── 掲載データ
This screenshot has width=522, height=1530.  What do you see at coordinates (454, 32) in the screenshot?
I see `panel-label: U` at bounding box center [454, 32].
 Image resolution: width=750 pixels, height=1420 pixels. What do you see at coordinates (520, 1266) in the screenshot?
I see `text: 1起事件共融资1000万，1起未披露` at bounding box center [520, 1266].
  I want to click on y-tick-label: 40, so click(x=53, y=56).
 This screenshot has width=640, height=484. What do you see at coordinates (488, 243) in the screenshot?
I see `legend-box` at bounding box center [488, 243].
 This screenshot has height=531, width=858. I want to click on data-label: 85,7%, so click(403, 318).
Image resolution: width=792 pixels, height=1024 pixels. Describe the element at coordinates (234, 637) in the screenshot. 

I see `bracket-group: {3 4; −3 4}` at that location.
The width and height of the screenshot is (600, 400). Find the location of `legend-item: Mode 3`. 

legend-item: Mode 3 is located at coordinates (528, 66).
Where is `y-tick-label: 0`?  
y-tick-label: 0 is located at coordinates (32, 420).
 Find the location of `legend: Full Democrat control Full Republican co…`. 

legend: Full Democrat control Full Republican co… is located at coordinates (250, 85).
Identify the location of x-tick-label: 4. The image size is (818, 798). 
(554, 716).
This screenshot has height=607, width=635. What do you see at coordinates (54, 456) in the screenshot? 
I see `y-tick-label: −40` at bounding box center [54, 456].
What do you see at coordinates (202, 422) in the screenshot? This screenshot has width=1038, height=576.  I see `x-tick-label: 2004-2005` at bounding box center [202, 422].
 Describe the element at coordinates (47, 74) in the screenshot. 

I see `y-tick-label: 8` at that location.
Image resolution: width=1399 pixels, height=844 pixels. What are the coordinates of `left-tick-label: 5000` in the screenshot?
────
:: 解くべき問題 ::
上のデータのうち、「Image resolution: width=792」を含む行から「y-tick-label: 0 is」を含む行までを、両端の行も含めて一字一句違えずに書き写してもらえますか？

:: この問題の解答 ::
Image resolution: width=792 pixels, height=1024 pixels. Describe the element at coordinates (234, 637) in the screenshot. 

I see `bracket-group: {3 4; −3 4}` at that location.
The width and height of the screenshot is (600, 400). Find the location of `legend-item: Mode 3`. 

legend-item: Mode 3 is located at coordinates (528, 66).
Where is `y-tick-label: 0`?  
y-tick-label: 0 is located at coordinates (32, 420).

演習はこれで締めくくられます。